Pastoor Van Houtem (1788-1831) is hier weergegeven in zijn functie als pastoor, waarschijnlijk met een bijbel in zijn hand. Opvallend aan het portret vind ik de goed getroffen vastberaden blik in zijn ogen. Hij kijkt je werkelijk aan. In 1821 kwam hij naar De Hoop. Hij trof de kerk en pastorie in zeer vervallen staat aan en bovendien met grote schulden bezwaard. Hij nam een aantal maatregelen om de financiële situatie te verbeteren, waaronder het aanleggen van een kerkhof op zijn eigen tuingrond dat in 1827 gereed was. Hij slaagde erin de schulden bijna geheel te saneren en de meest noodzakelijke reparaties uit te laten voeren. In 1827 was het kerkbestuur ook in staat voor 110 gulden een door P. Hemony in 1676 gegoten klok aan te schaffen om op de pastorie te plaatsen. Mogelijk is voor het portret door de parochianen in 1828 geld ingezameld om uit dankbaarheid het portret te bestellen bij Otto de Boer. Met betrekking tot het portret zijn er namelijk geen uitgaven bekend.
De pastorie lag gedeeltelijk voor De Hoop en er annex. De huidige pastorie is voor een deel op de grond van de oude gebouwd. (zie afb. 2)
In 1795 wordt De Hoop door Van Ollefen in zijn Nederlandsche stad en dorpsbeschrijvinge als ‘een schoon gebouw, welks wederga zeker zelden op het platte land gevonden wordt; daar bij staat een huis voor de Pastoor, met een groote tuin, alles aan de fraaiheid der kerk beantwoordende.
Circa 1805 wordt De Hoop afgebeeld in De Bloei van de RC kerk te Amsterdam. Het is mij niet geheel duidelijk of de pastorie hierbij ook is weergegeven. (zie afb. 3)
In de oude pastorie was in ieder geval een Pieterskamer, zogenoemd naar het schilderij ‘De bevrijding van de H. Petrus uit zijn banden’ dat in die ruimte, waarschijnlijk boven het haardvuur, hing. In deze kamer stierf pastoor Van Houtem plotseling aan een bloedspuwing op 42-jarige leeftijd.
Verder was er een zaal in de oude pastorie. Deze wordt door pastoor Vermeulen (1833-1908) vermeld in 1873: ‘Het schoon portret van deze ijverige pastoor dat nog tegenwoordig in de zaal der pastorie hangt’.
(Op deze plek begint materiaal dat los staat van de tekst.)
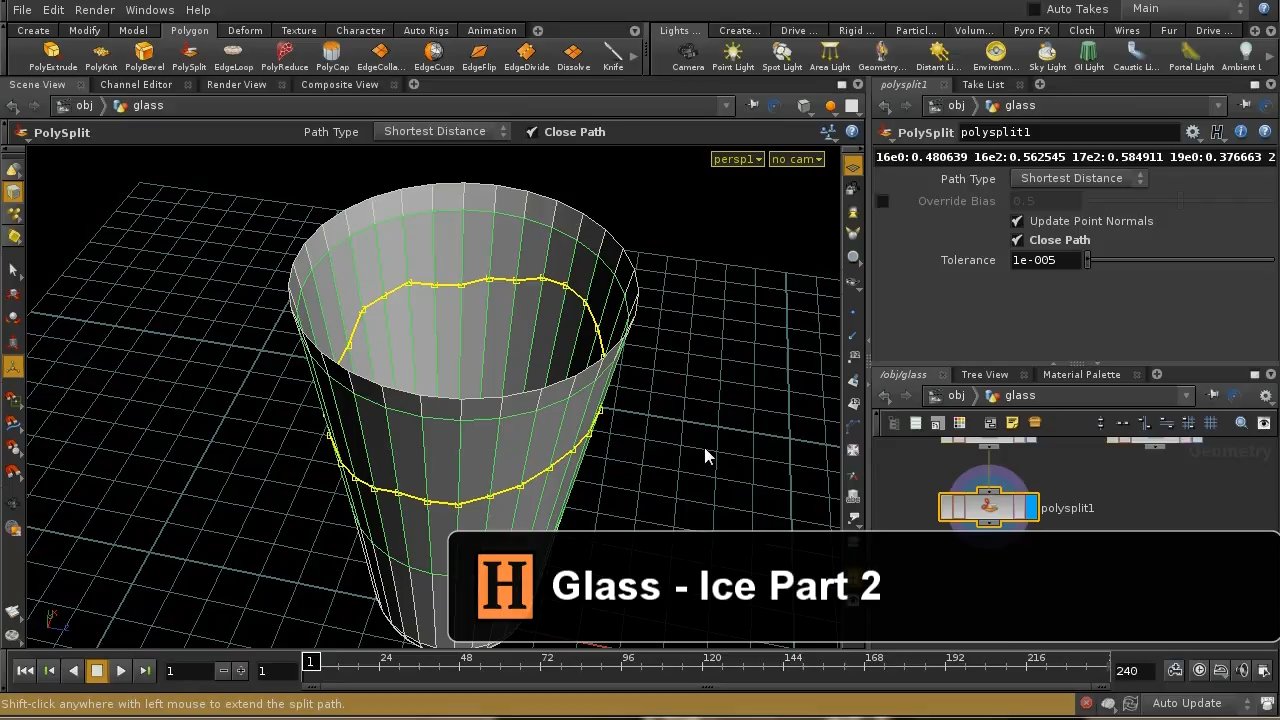Switch to the Material Palette tab
The image size is (1280, 720).
pos(1081,374)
De pastorie was wel vochtig en slecht ingedeeld. Het woonhuis van de pastoor was ook te klein en dus werd er aan de westzijde een loods met afdak aangebouwd. Vlak na de kerst in 1823 werd er ingebroken in De Hoop: uit de loods hadden de dieven een handbijl gepakt en, samen met een de pastoor onbekende ijzeren duim, de buitendeur van de kerk geforceerd en het glas erboven kapot gemaakt. De deur van het gesloten voorportaal was ook opengebroken. Gestolen werden twee zilveren kronen welke geplaatst waren geweest op de hoofden van een Mariabeeld en een van de Christusbeeldjes. Hiervoor hadden de dieven een ladder uit de loods gehaald. Verder werd een armbos, die vastgeschroefd zat aan de binnenzijde van het kerkportaal, afgebroken. Deze werd teruggevonden in een sloot achter de tuin van Van Houtem.
Voor de bouw van de huidige pastorie in 1882 werd de oude pastorie deels afgebroken en deels verbouwd tot voorhuis van De Hoop.